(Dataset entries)

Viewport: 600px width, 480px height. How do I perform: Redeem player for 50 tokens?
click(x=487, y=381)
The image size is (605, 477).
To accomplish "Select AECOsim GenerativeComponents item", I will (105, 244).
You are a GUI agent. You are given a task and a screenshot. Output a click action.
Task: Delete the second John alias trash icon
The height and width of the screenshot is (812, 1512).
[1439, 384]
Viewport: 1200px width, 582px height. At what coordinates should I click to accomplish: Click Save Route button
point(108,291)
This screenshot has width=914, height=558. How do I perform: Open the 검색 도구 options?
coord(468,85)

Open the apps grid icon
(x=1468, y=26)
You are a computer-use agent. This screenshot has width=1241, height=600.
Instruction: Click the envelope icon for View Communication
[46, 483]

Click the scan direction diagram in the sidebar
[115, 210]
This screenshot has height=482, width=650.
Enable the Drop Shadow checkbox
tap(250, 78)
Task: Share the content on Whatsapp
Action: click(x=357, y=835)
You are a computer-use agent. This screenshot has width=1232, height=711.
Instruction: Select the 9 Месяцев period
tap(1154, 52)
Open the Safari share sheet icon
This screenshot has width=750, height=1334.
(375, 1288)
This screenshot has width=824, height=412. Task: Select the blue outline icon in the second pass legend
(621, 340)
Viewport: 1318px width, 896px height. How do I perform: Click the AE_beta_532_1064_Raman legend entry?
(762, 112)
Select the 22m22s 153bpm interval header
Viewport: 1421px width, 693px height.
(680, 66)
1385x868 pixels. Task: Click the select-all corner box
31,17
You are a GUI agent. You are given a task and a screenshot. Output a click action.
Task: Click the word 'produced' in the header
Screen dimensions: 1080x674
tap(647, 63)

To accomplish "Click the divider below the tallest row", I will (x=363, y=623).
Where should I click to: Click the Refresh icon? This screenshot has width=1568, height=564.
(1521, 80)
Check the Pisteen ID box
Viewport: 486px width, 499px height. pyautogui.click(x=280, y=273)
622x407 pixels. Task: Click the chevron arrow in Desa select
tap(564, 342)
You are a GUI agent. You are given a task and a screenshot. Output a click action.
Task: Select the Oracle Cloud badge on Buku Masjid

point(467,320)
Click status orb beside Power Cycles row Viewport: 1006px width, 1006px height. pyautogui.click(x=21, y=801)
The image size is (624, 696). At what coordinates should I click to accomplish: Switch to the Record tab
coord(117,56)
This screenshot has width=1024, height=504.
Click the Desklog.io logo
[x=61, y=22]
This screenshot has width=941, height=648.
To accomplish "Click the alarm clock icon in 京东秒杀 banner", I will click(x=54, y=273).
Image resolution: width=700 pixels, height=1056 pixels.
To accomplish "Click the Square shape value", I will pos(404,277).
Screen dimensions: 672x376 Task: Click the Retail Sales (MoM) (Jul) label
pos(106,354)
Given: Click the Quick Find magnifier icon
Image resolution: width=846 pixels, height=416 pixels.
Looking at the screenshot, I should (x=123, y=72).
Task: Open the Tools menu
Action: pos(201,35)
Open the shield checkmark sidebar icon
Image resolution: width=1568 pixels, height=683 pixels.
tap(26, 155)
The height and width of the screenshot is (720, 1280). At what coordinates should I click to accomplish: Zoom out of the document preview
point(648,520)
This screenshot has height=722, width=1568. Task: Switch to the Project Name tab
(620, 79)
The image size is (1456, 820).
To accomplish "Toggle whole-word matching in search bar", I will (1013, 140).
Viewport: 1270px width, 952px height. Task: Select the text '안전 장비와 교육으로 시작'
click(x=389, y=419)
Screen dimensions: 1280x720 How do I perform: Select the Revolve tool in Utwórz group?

▶ What is needed
All lines in the entries above that include "word" should be found and copied.

▶ Output for this exercise
Task: Click the word 'produced' in the header
To accomplish "Toggle whole-word matching in search bar", I will (1013, 140).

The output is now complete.